Political Organisation In Transition

In a context of uncertainty and flux, it helps to start from the specific. My starting point is the rise of Syriza, the radical left coalition rooted in the movements resisting austerity that has become the main opposition party in the Greek parliament. Syriza’s ability to give a focused political voice to the anger and despair of millions has made a breakthrough from which we can learn.

This is a matter not only of its soaring electoral support, which rose from 4 per cent of the national vote in 2009 to 27 per cent in June 2012 on the basis of a refusal of the policies imposed by the IMF, the European Commission (EC) and the European Central Bank (ECB), but also of the fact that this electoral mandate is reinforced by organised movements and networks of solidarity that Syriza has been part of building.

This is not to imply that Syriza’s success is stable or that its momentum will necessarily be maintained. One of its 71 MPs, the ex-Pasok member and trade union leader, Dimtris Tsoukalas, warns that ‘votes can be like sand’. Threatening winds will blow persistently from a hostile media determined to exploit any sign of division; from national and European elites creating an atmosphere of fear towards the left and from an aggressive fascist party exploiting xenophobic tendencies in Greek society with some success, having won 7 per cent in the polls.

Syriza does not provide a template to apply elsewhere; it is a new kind of political organisation in the making. Reflection on its rise, however, which has taken place alongside the collapse of support for Pasok (from around 40 per cent of the vote in 2009 to no more than 13 per cent in 2012), throws the present quandary of the left, especially in Europe, into relief. Such reflection also stimulates fresh thoughts on forms of political organisation that could help us find ways out.

Failure of social democratic parties

The quandary is this. On the one hand, there is the inability of social democratic parties to stand up to, or even seriously to bargain over, austerity for the masses as a solution to the financial crisis. To varying degrees these parties are demonstrating their inability to rise to the challenge of a visibly discredited neoliberal project. The decay in party democracy and culture, moreover, combined with an entrenchment of market-driven mentalities, has meant that in social democratic parties the forces of renewal are negligible or very weak.

On the other hand, most political organisations of the radical left, with the notable exception of Syriza, are in weaker positions than they were before the financial crisis of 2008. In addition, the traditional forms of labour movement organisation have been seriously weakened. There has been an impressive growth of resistance and alternatives of many kinds, many of them interconnected and many, like Occupy, besmirching the brand of an already dodgy-looking system. But through what strategic visions, forms of organisation and means of political activism they can produce lasting forces of transformation is an open question under active and widespread discussion.

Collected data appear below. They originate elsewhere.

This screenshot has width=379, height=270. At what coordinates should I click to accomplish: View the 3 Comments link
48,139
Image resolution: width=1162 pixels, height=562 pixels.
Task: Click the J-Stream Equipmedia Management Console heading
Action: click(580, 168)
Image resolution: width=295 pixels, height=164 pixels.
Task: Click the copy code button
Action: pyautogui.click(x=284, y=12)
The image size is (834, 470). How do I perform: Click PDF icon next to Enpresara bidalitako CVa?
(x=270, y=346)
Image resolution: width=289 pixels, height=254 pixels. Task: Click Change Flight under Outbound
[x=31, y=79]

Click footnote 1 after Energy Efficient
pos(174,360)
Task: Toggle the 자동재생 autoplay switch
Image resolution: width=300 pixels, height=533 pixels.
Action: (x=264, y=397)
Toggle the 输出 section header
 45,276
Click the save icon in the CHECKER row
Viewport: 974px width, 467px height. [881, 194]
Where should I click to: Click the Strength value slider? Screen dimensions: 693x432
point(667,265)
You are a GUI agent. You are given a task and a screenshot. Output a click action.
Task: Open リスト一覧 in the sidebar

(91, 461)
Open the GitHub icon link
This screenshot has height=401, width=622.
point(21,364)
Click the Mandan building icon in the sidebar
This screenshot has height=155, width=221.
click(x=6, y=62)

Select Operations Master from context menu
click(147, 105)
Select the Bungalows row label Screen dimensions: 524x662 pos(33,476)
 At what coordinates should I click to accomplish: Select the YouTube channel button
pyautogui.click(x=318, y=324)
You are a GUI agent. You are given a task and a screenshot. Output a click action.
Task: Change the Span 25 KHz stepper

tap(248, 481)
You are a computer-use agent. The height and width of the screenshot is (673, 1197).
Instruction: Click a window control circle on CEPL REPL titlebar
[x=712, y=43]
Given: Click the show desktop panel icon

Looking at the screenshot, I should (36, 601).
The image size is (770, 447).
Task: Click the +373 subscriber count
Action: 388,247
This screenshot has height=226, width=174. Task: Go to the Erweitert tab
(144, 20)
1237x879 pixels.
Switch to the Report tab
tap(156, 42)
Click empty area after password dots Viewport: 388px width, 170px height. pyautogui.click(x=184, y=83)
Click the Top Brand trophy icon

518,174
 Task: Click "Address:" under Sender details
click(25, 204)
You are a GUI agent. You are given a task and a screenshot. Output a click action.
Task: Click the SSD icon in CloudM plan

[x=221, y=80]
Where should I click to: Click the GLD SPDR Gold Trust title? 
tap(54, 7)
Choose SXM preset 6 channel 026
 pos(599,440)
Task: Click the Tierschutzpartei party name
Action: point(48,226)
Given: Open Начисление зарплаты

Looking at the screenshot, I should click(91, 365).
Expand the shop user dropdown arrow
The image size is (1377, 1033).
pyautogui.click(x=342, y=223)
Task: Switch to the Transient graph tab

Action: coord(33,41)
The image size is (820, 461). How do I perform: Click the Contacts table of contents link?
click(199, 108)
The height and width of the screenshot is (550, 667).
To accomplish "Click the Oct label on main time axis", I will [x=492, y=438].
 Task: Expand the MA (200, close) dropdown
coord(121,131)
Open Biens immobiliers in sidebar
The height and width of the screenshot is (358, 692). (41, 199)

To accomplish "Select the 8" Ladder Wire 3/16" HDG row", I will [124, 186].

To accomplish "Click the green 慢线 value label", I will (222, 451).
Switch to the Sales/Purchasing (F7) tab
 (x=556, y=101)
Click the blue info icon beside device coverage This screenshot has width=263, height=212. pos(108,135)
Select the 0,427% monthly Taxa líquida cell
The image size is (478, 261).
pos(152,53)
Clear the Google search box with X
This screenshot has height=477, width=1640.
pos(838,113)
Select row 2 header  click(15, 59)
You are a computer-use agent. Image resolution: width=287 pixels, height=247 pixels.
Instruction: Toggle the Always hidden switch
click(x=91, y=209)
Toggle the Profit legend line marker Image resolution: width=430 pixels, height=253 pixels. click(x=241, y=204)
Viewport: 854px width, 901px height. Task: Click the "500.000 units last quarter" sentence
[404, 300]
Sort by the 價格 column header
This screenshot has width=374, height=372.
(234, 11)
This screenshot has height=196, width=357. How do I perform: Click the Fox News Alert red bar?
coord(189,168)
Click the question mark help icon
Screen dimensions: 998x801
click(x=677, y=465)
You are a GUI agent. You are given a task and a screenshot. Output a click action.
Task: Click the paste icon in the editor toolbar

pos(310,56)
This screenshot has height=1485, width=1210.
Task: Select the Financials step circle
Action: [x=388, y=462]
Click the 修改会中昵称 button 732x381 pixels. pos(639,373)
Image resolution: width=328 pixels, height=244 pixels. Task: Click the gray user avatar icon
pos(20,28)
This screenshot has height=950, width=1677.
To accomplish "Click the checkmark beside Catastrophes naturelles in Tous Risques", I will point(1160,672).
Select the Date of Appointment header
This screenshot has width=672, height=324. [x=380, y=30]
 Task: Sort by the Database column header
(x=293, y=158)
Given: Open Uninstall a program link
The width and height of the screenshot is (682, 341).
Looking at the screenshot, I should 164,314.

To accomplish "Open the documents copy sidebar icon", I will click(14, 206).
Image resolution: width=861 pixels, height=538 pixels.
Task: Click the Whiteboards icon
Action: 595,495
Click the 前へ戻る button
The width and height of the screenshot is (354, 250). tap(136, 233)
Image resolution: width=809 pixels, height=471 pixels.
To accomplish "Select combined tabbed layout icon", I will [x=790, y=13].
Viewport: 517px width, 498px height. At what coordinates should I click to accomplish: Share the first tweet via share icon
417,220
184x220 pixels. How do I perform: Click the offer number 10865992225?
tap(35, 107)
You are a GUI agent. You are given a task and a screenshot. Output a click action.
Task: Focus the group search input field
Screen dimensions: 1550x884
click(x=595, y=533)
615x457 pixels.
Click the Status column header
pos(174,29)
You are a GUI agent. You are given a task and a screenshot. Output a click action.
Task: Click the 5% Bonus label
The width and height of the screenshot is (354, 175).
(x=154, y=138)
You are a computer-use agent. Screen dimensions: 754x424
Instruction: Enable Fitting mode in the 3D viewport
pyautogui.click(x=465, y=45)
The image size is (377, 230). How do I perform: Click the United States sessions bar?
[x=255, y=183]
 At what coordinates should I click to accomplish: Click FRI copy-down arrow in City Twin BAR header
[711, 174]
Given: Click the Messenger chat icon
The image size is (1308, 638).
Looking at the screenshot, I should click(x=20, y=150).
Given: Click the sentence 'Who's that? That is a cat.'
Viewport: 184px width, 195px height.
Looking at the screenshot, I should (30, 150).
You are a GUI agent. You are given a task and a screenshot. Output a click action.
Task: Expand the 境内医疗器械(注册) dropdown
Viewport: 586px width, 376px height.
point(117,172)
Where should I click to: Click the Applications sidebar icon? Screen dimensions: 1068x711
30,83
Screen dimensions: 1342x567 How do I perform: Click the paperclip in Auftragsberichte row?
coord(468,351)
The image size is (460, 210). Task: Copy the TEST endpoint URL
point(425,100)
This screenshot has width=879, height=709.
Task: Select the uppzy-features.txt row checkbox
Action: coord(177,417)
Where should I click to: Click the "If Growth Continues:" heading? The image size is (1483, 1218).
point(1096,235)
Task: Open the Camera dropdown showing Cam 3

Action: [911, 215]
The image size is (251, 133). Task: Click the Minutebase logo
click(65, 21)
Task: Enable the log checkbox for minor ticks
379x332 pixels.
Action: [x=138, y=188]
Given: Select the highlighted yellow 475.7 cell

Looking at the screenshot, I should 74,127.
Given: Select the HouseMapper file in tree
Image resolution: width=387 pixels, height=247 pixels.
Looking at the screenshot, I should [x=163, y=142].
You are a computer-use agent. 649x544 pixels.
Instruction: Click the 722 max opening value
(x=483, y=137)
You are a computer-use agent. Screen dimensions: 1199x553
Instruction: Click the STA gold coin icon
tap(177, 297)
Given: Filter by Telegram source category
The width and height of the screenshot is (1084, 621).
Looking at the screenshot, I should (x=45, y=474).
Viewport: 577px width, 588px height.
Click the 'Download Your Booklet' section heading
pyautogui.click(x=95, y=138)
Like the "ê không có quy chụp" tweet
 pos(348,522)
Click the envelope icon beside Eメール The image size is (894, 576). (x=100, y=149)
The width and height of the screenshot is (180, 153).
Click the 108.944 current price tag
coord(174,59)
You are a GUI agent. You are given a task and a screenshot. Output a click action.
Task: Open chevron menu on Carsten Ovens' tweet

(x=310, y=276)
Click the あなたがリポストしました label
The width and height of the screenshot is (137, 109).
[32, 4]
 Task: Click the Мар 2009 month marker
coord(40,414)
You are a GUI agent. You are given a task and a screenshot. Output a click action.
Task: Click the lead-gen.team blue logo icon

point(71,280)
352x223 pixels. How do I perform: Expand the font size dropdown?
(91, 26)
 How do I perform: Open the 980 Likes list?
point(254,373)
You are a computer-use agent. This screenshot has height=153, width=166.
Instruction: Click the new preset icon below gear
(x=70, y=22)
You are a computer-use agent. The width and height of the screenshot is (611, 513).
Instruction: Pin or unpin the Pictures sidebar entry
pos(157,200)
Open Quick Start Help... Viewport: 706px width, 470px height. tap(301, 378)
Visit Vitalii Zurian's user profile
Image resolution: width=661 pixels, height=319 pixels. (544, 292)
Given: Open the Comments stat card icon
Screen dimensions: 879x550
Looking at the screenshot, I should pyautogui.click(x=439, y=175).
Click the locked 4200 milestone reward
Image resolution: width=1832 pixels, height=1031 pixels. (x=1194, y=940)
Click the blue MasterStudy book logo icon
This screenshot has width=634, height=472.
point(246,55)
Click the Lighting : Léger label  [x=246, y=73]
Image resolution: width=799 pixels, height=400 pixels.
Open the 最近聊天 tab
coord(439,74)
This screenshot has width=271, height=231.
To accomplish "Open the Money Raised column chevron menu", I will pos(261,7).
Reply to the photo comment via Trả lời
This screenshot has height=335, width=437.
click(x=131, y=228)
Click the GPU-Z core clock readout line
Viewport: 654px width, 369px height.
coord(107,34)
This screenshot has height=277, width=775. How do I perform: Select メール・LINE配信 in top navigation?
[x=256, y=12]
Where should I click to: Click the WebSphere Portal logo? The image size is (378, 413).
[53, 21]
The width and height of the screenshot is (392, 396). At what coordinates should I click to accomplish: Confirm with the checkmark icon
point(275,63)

In other words, while the right, in the form of neoliberalism, was ready for the collapse of the Soviet bloc in 1989, the left in the North, when faced with capitalism coming as near to collapse as it can – given its ability to call in state guarantees – has been unable to find appropriate ways of building a dynamic of change driven by its alternative values and directions for society.

Syriza in its current form has been forged in the intense heat of the most ruthless turning of the screw of austerity. Syriza is going to face many problems, both within its own organisation as it changes from a coalition of parties and groups to becoming a party with its own direct membership, as well as in the face of new pressures that will come from its opponents both inside and outside Greece. However, after interviewing a wide range of activists and reading interviews and reports by others, I have a grounded belief that the long and difficult process of developing a framework of rethinking political organisation beyond both Leninism and parliamentarism is producing qualitatively new results.

Many of the political resources that shaped Syriza’s response to the present extremities and led it to a position in which it is uniquely – but still conditionally – trusted by so many people in Greek society are the outcome of considerable learning from the trial and error of other radical parties across Europe and the experience of the European Social Forum.

This essay seeks to contribute towards continuing this dialectic of transnational political learning on the left. By generalising from the distinctive features of Syriza, and also bearing in mind lessons from other experiences where parties with similar ambitions have been unable to sustain their transformative dynamic, I will suggest approaches to problems of political organisation, further consideration of which might help to overcome the quandary of the left.

Transforming the state

My discussion of these themes will focus on the problem of transforming the state. This is a major issue for Syriza as it campaigns and prepares for office in and against a notably corrupt and anti-democratic state. One of four sections of the programme drawn up in 2009 by members of Synaspismos, the largest party in the Syriza coalition, is entitled ‘Restructuring the state’.

My framework for approaching this fundamental issue sees sources of democratic transformative power autonomous from the state as decisive to the possibilities of change.

The economic dimension here is crucial. Political change is seriously hindered if it lacks a base in non-capitalist relations of production, including the production of services and culture, however partial and incomplete. At the same time, it must be said that a conflictual engagement in as well as against the state is a necessary condition for systemic change. Such an engagement has to be rooted in, and accountable to, forces for democratic change in society. Without a strategy of this kind to transform and, where necessary, break state power, transformative struggles will recurrently lapse into containable counter-cultures and their potential for the majority of people will be unrealised.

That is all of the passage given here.